Trotz meiner von dieser ungewöhnlichen Reaktion ausgelösten Verwirrung begab ich mich, wie es mir meine Wächterpflicht gebot, so schnell wie möglich zu der Stelle, an der ich das fremde Wesen spürte. Sobald ich erkannt hatte, dass es sich um einen Mann handelte, schrie ich ihn mit meiner Gedankenstimme an:
»Wer bist du? Und was willst du hier?«
Mehr zu sagen, gelang mir nicht, da der Fremde – ein um die vierzig Jahre alter, mit einer Mönchsrobe angetaner Tibeter – mich unerschrocken unterbrach:
»Kommst du deiner Aufgabe etwa immer derart halbherzig nach? Wen willst du mit einem Auftritt wie diesem schrecken?«
Die Stimme des Mönchs hatte trotz des etwas spöttisch-anklagenden Tons sanft und liebevoll geklungen. Ich war fassungslos – nicht nur über die Furchtlosigkeit des Fremden, sondern vor allem darüber, dass er meine Gedanken zu hören vermochte. Überdies empfand ich tiefe Scham. Denn der Mönch hatte mit seinem Vorwurf Recht: Im Gegensatz zu meinem üblichen Verhalten hatte ich es ihm gegenüber tatsächlich nicht übers Herz gebracht, als dämonisch-zornvoller Bluttrinker aufzutreten. Als ich mich nach dem Grund für mein sonderbares Betragen fragte, wurde mir bewusst, dass ich den Unbekannten am liebsten fürsorglich umarmt hätte.
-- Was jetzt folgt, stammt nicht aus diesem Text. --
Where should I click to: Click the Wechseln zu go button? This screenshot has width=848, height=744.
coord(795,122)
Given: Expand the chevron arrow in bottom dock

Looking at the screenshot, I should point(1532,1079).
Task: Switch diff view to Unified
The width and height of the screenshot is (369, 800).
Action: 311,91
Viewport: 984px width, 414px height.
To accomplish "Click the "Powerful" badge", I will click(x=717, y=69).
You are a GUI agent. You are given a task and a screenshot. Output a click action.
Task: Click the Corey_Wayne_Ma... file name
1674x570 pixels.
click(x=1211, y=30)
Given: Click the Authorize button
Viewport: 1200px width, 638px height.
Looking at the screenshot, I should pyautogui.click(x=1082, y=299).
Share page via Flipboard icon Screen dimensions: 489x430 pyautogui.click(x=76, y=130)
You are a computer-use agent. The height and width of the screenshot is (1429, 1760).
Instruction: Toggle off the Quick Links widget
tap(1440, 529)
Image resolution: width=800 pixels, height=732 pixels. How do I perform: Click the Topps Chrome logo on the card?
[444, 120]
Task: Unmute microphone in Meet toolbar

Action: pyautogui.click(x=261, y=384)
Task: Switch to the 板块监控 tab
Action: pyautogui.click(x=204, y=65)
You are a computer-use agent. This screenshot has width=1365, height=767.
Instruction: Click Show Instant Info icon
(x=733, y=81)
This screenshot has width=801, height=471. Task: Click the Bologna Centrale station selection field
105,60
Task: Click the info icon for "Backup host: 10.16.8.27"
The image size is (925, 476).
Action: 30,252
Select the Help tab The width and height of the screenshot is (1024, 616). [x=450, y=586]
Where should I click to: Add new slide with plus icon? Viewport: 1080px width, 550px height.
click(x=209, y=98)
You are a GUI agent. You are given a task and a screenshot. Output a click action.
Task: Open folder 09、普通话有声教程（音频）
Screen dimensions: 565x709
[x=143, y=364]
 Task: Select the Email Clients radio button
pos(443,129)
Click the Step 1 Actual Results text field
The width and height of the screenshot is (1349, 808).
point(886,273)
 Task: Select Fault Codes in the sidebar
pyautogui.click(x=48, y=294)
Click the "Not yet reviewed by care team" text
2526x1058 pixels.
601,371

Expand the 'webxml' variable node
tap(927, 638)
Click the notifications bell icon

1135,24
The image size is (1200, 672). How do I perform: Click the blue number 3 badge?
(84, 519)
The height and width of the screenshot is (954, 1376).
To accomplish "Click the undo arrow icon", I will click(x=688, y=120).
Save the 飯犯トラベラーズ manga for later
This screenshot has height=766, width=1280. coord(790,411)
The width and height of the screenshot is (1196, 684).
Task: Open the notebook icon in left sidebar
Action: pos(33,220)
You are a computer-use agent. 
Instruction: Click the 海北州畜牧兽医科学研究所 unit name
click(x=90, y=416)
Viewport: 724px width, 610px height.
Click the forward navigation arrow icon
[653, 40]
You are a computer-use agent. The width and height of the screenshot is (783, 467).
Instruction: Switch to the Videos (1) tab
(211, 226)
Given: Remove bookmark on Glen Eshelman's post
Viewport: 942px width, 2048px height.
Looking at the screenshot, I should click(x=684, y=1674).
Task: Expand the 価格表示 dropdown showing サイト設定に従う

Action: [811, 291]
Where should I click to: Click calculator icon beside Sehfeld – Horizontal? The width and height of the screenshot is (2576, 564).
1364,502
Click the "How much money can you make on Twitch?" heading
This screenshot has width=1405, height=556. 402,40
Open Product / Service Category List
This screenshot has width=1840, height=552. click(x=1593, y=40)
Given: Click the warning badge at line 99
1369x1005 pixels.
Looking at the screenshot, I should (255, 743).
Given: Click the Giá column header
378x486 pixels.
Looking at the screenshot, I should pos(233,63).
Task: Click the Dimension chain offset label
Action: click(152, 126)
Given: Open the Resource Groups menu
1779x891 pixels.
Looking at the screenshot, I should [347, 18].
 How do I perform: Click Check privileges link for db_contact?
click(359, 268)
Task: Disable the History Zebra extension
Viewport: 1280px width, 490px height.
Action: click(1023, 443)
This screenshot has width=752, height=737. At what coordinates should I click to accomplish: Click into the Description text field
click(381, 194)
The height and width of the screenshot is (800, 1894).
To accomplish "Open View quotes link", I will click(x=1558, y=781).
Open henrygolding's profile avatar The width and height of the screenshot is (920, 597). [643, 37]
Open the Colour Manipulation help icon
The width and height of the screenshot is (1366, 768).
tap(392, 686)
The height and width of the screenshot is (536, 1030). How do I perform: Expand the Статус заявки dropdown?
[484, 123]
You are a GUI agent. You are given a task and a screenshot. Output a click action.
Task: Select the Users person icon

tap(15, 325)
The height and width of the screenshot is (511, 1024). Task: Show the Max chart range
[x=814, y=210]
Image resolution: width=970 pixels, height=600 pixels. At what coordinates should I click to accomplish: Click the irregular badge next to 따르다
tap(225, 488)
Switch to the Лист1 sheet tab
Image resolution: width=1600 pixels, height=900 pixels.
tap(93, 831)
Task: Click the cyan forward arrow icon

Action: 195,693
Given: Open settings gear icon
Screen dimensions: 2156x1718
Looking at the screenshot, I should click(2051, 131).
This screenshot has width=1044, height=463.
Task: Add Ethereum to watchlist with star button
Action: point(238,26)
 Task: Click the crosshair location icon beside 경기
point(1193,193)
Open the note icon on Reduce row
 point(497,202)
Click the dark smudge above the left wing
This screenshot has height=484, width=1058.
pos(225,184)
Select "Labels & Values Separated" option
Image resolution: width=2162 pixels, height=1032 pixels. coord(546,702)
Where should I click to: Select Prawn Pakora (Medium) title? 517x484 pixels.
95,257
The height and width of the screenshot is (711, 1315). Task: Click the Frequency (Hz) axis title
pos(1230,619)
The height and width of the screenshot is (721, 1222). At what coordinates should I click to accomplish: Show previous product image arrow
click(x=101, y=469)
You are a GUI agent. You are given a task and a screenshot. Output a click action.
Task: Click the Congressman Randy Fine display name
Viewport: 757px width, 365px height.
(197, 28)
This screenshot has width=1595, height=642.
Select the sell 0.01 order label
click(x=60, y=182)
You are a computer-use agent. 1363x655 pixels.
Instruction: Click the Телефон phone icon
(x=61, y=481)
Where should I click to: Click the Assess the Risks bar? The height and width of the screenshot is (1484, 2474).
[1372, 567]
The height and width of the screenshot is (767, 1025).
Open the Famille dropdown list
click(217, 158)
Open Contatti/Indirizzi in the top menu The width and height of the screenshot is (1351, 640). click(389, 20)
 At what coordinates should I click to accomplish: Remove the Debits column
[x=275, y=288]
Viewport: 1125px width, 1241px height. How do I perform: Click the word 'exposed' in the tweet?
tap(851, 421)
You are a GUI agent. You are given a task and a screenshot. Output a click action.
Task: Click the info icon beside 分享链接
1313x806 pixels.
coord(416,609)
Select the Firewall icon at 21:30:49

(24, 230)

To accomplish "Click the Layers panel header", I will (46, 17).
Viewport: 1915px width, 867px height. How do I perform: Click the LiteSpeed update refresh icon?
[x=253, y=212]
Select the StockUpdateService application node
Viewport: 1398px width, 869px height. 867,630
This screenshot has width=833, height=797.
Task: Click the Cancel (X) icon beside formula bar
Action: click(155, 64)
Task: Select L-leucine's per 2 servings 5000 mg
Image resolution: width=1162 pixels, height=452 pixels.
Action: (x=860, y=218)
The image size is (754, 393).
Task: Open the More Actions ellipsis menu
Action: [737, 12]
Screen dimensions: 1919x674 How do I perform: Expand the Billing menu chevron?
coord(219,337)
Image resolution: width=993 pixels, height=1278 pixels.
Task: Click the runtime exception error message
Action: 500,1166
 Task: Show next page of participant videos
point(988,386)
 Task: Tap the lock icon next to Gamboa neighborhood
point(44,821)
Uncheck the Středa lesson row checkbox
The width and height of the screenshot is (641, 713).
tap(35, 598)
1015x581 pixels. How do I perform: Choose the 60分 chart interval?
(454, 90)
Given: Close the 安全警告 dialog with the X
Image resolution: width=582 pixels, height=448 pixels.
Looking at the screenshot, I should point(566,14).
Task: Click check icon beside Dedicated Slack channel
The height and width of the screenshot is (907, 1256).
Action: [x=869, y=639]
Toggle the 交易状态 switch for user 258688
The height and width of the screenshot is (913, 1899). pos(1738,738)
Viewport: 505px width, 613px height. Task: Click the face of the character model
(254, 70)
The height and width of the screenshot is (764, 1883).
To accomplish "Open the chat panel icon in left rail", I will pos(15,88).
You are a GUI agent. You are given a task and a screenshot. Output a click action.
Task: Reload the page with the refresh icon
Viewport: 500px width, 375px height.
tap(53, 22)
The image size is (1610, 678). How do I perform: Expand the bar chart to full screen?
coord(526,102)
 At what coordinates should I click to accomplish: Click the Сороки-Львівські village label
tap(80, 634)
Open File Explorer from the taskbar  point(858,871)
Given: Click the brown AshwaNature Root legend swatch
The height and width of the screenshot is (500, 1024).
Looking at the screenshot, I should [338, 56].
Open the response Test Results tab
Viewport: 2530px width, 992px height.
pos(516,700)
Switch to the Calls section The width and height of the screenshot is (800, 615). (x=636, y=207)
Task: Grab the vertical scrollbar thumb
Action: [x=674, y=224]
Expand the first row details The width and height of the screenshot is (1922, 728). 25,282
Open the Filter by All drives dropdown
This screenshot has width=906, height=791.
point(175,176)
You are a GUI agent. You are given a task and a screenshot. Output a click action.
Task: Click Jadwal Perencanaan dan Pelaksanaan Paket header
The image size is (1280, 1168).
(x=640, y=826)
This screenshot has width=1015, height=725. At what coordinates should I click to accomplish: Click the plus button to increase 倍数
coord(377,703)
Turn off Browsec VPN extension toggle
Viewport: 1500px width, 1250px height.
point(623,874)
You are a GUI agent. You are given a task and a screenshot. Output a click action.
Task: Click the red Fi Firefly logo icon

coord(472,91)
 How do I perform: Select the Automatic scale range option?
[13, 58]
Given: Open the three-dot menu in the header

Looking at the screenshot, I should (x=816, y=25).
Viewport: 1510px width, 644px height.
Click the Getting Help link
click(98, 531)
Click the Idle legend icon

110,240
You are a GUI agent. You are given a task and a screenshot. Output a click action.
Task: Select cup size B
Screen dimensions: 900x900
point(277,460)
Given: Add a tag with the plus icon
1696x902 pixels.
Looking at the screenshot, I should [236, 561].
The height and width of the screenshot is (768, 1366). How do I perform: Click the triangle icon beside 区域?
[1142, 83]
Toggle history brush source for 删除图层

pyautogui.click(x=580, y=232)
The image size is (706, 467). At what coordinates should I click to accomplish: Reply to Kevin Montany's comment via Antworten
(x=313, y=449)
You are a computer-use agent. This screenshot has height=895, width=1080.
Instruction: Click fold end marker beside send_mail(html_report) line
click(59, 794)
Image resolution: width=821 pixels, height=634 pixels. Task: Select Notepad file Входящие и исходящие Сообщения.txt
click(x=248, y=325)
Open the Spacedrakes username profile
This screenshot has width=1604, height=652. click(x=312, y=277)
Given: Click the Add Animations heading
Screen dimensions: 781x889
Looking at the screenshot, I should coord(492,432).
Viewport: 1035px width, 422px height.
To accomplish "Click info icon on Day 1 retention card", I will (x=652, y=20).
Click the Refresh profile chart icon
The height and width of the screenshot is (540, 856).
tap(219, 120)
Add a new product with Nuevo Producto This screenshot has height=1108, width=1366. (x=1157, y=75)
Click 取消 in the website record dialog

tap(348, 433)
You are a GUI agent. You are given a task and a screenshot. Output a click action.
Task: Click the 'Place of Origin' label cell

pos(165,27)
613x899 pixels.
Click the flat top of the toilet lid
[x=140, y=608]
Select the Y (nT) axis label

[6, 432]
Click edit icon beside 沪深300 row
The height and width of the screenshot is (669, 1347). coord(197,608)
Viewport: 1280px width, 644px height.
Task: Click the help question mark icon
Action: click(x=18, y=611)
Über diesen Gedanken zutiefst erschrocken, schaute ich meinen Besucher anstelle einer Antwort bloß verlegen an. Genau in diesem Augenblick erhellte der erste Schein der Morgendämmerung sein Antlitz: Es war rundlich, mit einem ausgeprägten Kinn und großen, etwas abstehenden Ohren. Mit dem Licht meinte ich plötzlich, das sich auf diesem Gesicht ausbreitende verschmitzte Lächeln zu erkennen. Gerührt fiel ich vor dem Mönch zu Boden und bat:
»Vergebt mir, mein Lehrer. Ich habe Euch nicht sogleich wiedererkannt. In der aktuellen Wiedergeburt scheint Ihr dem indischen Yogi von damals in nichts zu ähneln. Das gesagt geht von Euch noch immer dieses wunderbare Strahlen aus. Wie könnte ich Euch da verjagen wollen?«
»Schon gut, Berggeist. Allerdings muss ich dich auf einen Irrtum aufmerksam machen: Anders als du glaubst, bin ich nicht die Wiedergeburt unseres allseits verehrten Padmasambhava. Er ist mit seinem Tod ins Parinirwana eingegangen. Doch ehrt es mich, dass du mich spontan für seine Wiedergeburt gehalten hast. Möglicherweise liegt dies daran, dass ich mich Guru Rinpotche aufs Engste verbunden fühle. Auf gewisse Weise ist er auch mein Lehrer und sendet mir in dieser Funktion des Öfteren Visionen. Vor Kurzem hat er mir dabei seine Begegnung mit dir gezeigt und mich gebeten, der Übertragung seines Teils eures Lehrer-Schüler-Verhältnisses auf mich zuzustimmen. Meine Anwesenheit hier ist wohl Hinweis genug darauf, wie meine Antwort auf diese Bitte ausgefallen ist.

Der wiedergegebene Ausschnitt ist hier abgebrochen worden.